Framework
The Veecle framework provides a runtime and supporting tools for developing event-driven applications.
Runtime
The runtime provides the means to build applications using an actor model. This allows the decomposition of functionality into multiple actors communicating via messages. Messages are exchanged between actors via an integrated central communication hub of the application. With the operating system abstraction layer (OSAL) developers can create OS-agnostic code. This allows moving applications and actors between different target operating systems with minimal changes to the application. An instance of the runtime provides the communication hub, and an executor to drive the actors.
Actors
Actors are the basic building blocks of an application. They can be reused across projects and composed to build complex applications. An actor’s interface is made up of message readers and writers and some optional initialization context. The readers and writers are used to communicate between actors. The initialization context allows passing data into an actor that might have to be set up before the executor can take over control (e.g. shared memory, peripherals, etc.).
At their core, actors are asynchronous functions. They wait for events to happen and react accordingly. When an event that an actor is waiting for occurs, the actor gets scheduled by the executor. Events can for example be a timer expiring or a new value being written by another actor.
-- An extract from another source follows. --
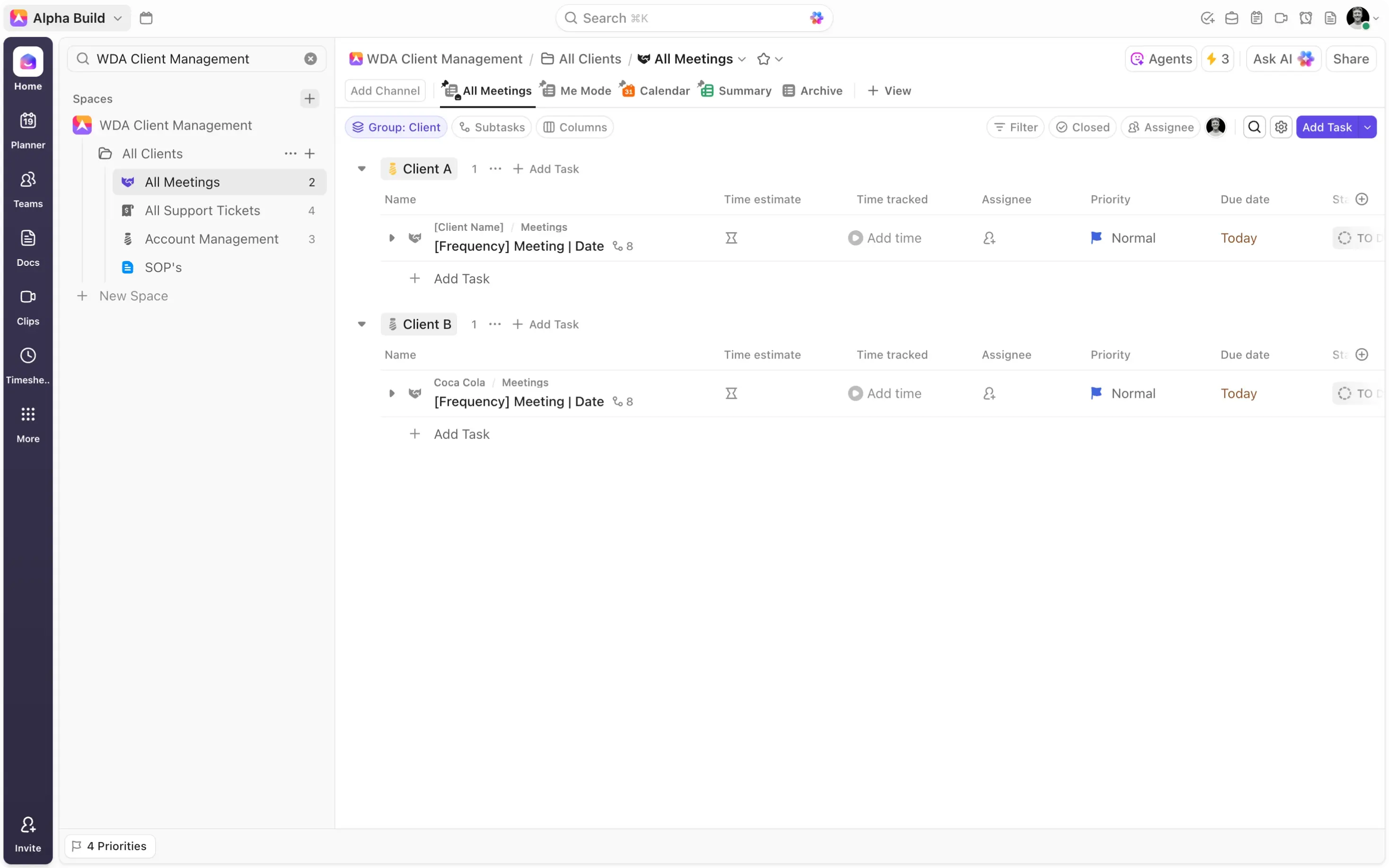Toggle Closed tasks visibility
Image resolution: width=1389 pixels, height=868 pixels.
pos(1082,127)
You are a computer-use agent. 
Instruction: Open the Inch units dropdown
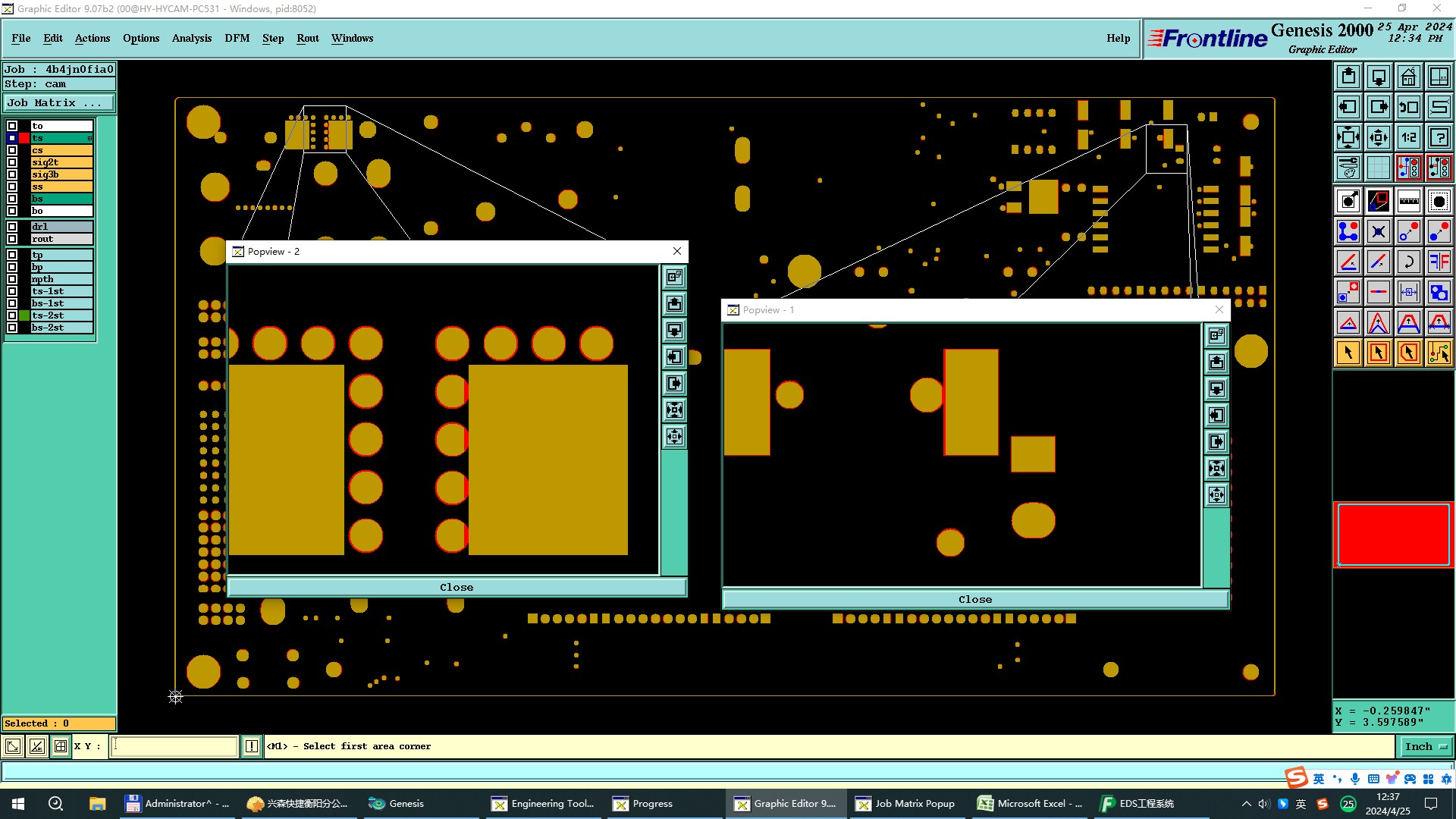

In Rust, asynchronous functions are inherently lazy and only do work if they are driven by an executor. In practice, this means actors are polled by the executor if an event they are waiting for occurs. The only exception is on startup of the executor, when the executor polls every actor once. This ensures every actor gets a chance to initialize without an event occurring. The order in which the actors are polled in is fixed, but actors without work to do are skipped to reduce resource usage. Actors are expected not to exit, but to either indefinitely process events or to report themselves as not having work to do (in Rust terms: pending). On fatal errors, actors can return an error to indicate their status to the runtime. Within a single instance of the runtime, all actors are driven concurrently by a single executor.
Rust offers the official Rust book and Rust async book for more in-depth information regarding asynchronous programming in Rust.
Communication hub
The runtime provides a central communication hub between actors, a place where actors can store and retrieve messages from. For each message type, the hub internally uses a slot. The slot represents an allotted space for this message type. Readers and writers transparently allow access to the message in the slot. With every message type being associated with a single slot, every message type within the store has to be unique. Multiple readers for the same type of message are automatically using a single shared slot.
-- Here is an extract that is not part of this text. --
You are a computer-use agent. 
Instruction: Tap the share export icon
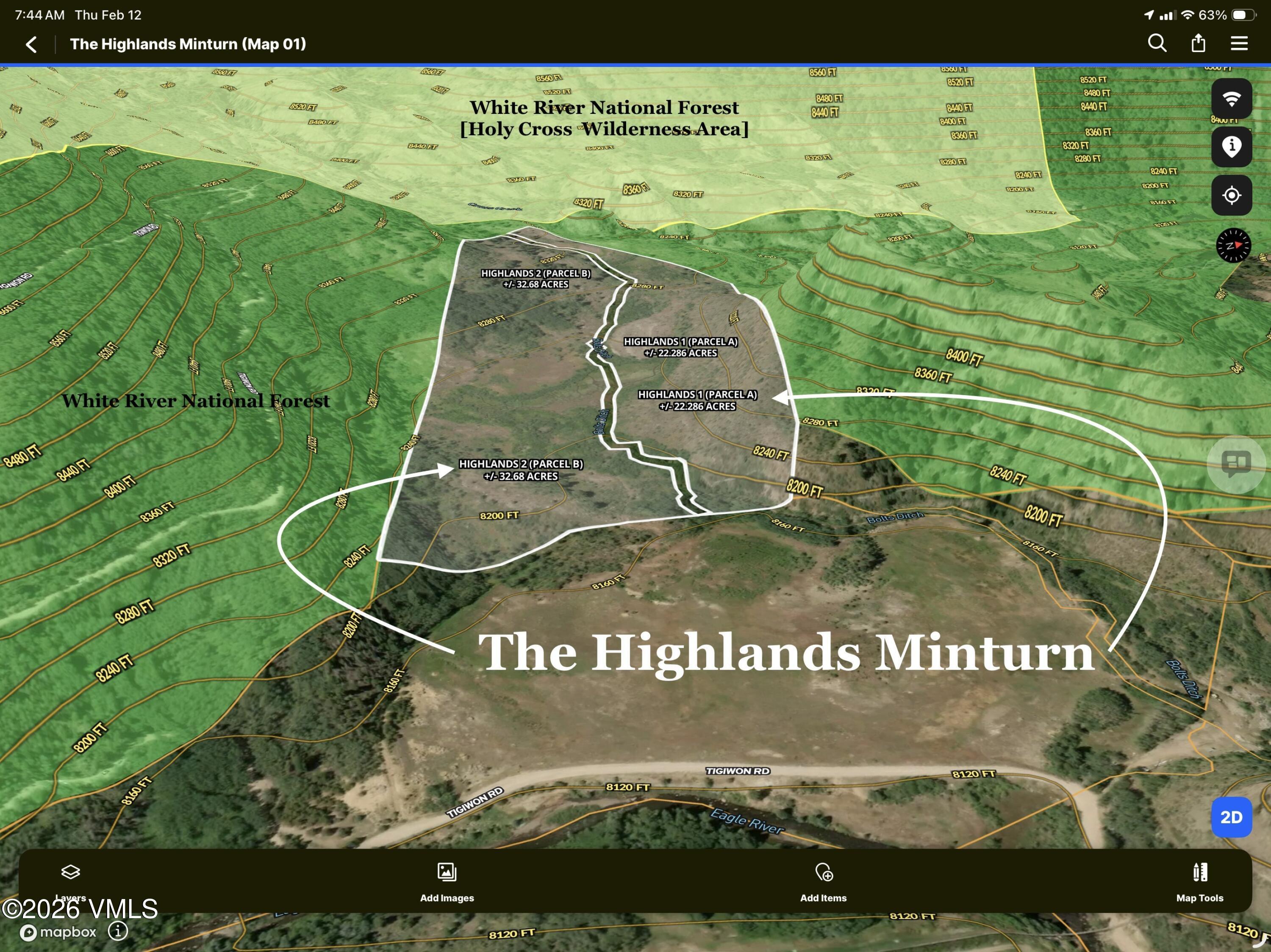[1198, 43]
There must always be exactly one writer per message type, producing messages for at least one reader.
This prevents accidental misconfiguration where slots are not being written to or read from.
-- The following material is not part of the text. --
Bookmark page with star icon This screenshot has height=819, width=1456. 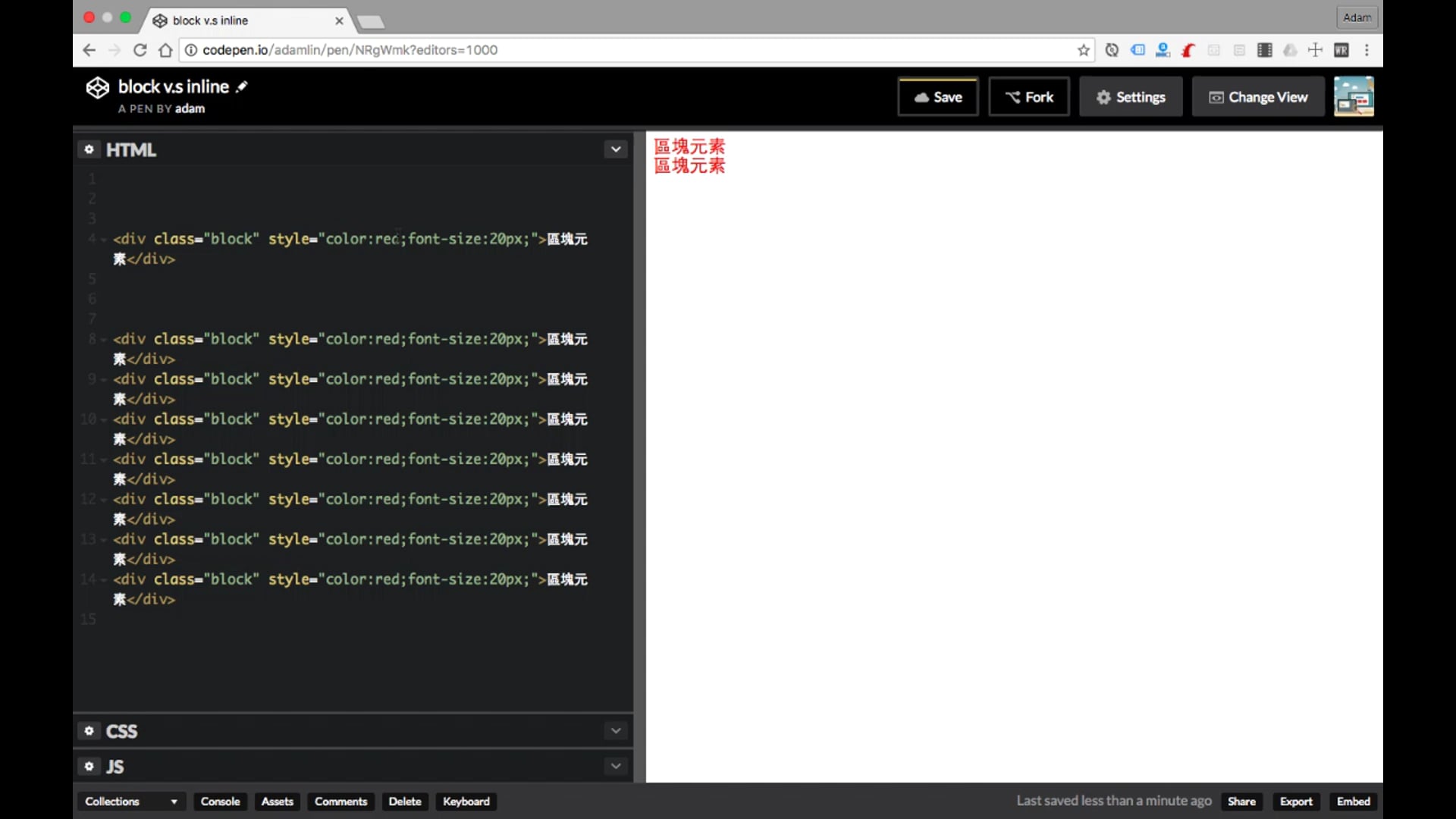click(1084, 50)
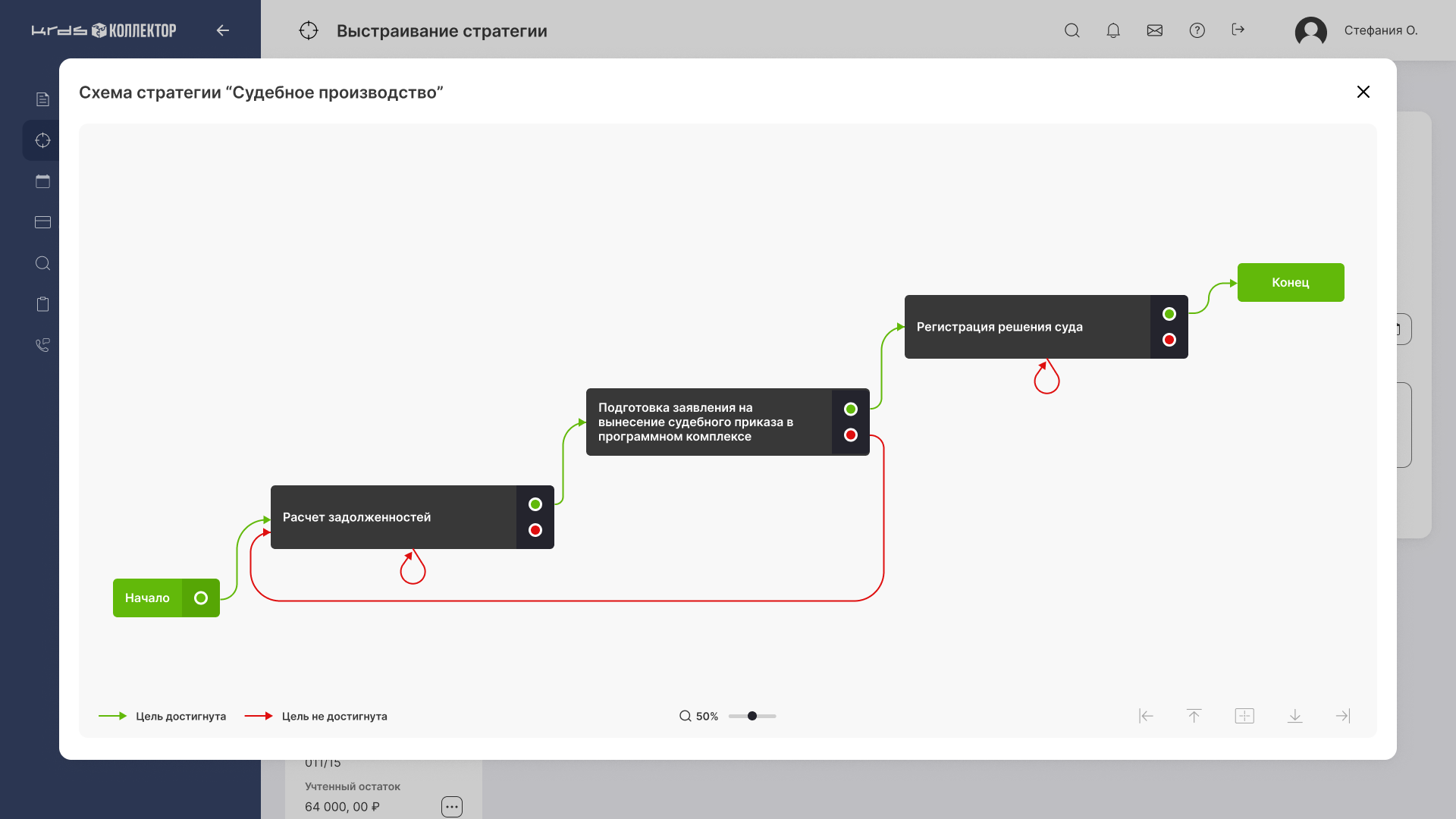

At startup, the runtime validates its configuration and exits (in Rust terms panics) if an invalid configuration is detected.
All slots before an actor writes to them are initially set to None.
Each instance of the runtime provides a single communication hub to be shared between all actors of the instance.
Operating System Abstraction Layer (OSAL)
The operating system abstraction layer (OSAL) provides OS-agnostic interfaces to interact with OS-provided functionality (e.g. time). By abstracting over the concrete OS interface, actors can make use of OS-provided functionality without requiring OS-specific code. This allows developing actors portable between supported target operating systems.
Check out the OSAL chapter for further details.